IDT: Do you polish or glaze?

Adar: I always polish. I have methods for polishing zirconia in the green state. I have found that it is really slick when it comes out after polishing that way. You can easily shine it up if around the gum if you want to. But I use liquid ceramics, not glaze.

IDT: Does that affect the wear on other materials or natural dentition?

Adar: No. It is low-fusing and a very thin layer. It does not impact the bite unless you make it too thick.

IDT: In the end, why is zirconia your preference for full-arch restorations?

Adar: Every case has a shelf life. Certain materials may be beautiful at the time of delivery, and they may be called same-day permanent teeth, but they are not permanent; they are temporaries. Every product has its own indication. Zirconia is not for everything.

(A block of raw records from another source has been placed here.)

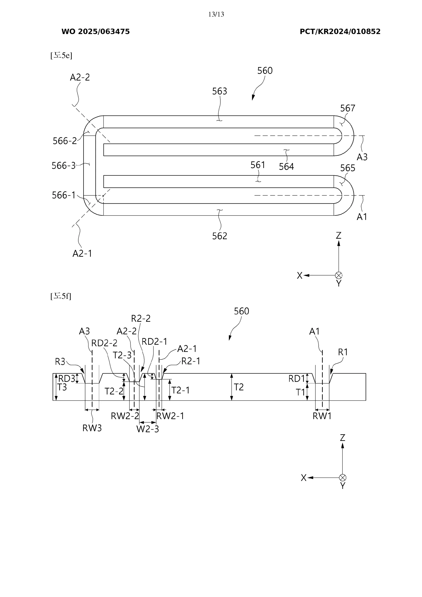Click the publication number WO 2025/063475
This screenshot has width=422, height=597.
pyautogui.click(x=95, y=32)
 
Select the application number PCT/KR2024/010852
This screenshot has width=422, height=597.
pyautogui.click(x=340, y=32)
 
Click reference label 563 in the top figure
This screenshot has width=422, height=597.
pyautogui.click(x=220, y=91)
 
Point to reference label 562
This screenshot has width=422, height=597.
pyautogui.click(x=220, y=236)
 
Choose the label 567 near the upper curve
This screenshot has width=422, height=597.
pyautogui.click(x=347, y=108)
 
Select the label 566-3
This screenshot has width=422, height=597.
pyautogui.click(x=64, y=166)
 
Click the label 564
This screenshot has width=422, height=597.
pyautogui.click(x=286, y=167)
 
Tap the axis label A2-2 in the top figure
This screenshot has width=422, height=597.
pyautogui.click(x=80, y=78)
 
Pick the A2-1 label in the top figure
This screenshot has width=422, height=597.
pyautogui.click(x=82, y=254)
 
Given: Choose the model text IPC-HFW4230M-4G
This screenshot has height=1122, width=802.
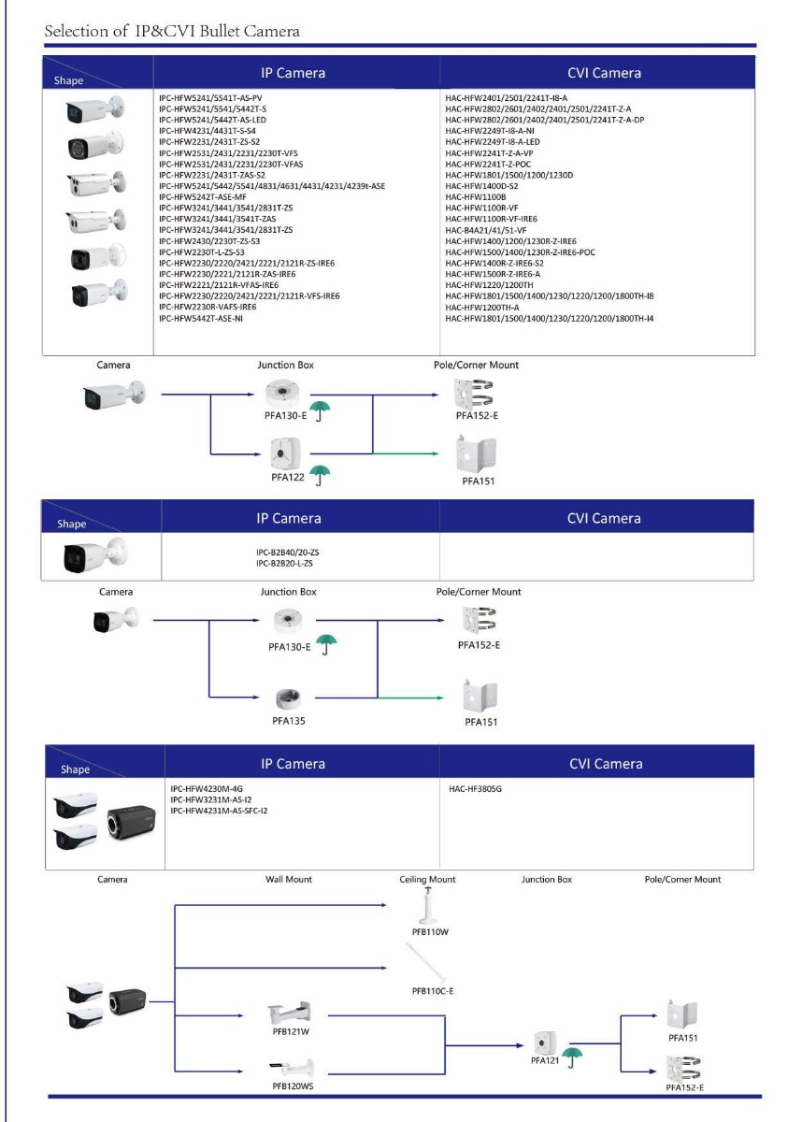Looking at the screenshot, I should [208, 789].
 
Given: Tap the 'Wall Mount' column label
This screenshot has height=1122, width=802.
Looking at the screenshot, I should [288, 879].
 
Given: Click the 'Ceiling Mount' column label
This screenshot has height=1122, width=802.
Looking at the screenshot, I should [427, 879].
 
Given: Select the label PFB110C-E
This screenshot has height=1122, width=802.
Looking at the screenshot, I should [434, 990].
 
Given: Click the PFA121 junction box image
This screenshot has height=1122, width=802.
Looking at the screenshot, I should [542, 1043].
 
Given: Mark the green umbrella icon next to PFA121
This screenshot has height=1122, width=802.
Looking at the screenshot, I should [580, 1056].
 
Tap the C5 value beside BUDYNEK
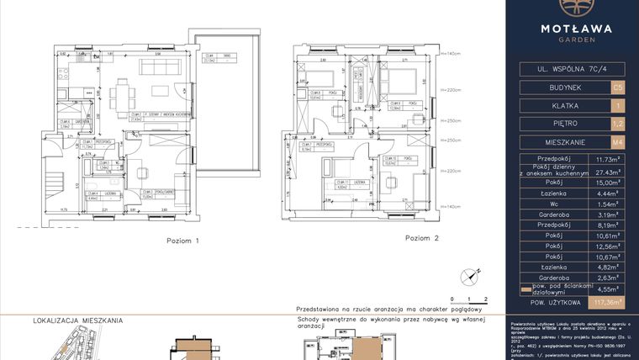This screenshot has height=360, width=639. click(618, 87)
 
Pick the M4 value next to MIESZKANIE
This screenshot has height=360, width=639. click(618, 142)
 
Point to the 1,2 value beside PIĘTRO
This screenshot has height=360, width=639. click(618, 124)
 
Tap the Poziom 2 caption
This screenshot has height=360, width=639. click(422, 238)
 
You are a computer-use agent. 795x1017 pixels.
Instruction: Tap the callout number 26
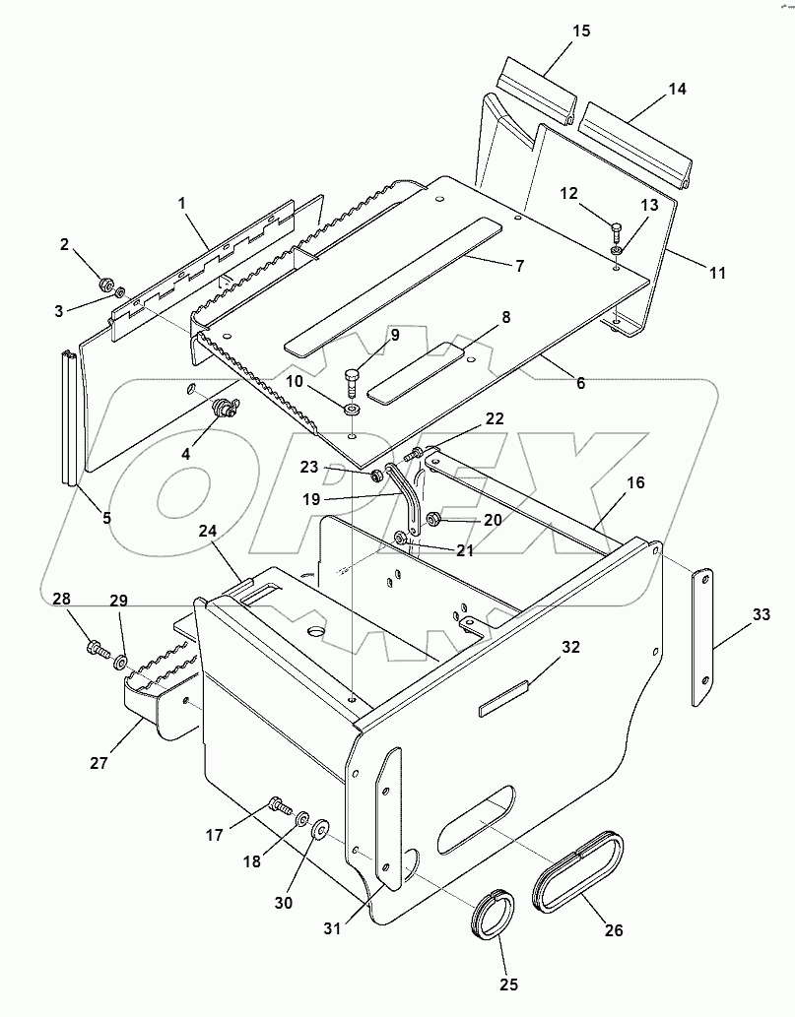click(614, 928)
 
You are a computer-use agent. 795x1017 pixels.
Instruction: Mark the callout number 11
click(716, 273)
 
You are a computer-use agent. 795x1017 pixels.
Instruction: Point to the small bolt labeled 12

However, zirconia can look as beautiful as layered porcelain. In fact, I performed a double-blind study to make sure that my zirconia looks as good. For seven different types of cases, I fabricated two sets of each—one with a layered glass-ceramic, and one with my system for monolithic zirconia. I put them in A and B boxes and sent them to the dentists. I asked them to try-in each one and ask the patients which ones they preferred. All seven patients selected the solid zirconia. So, my conclusion is that we do not need to layer.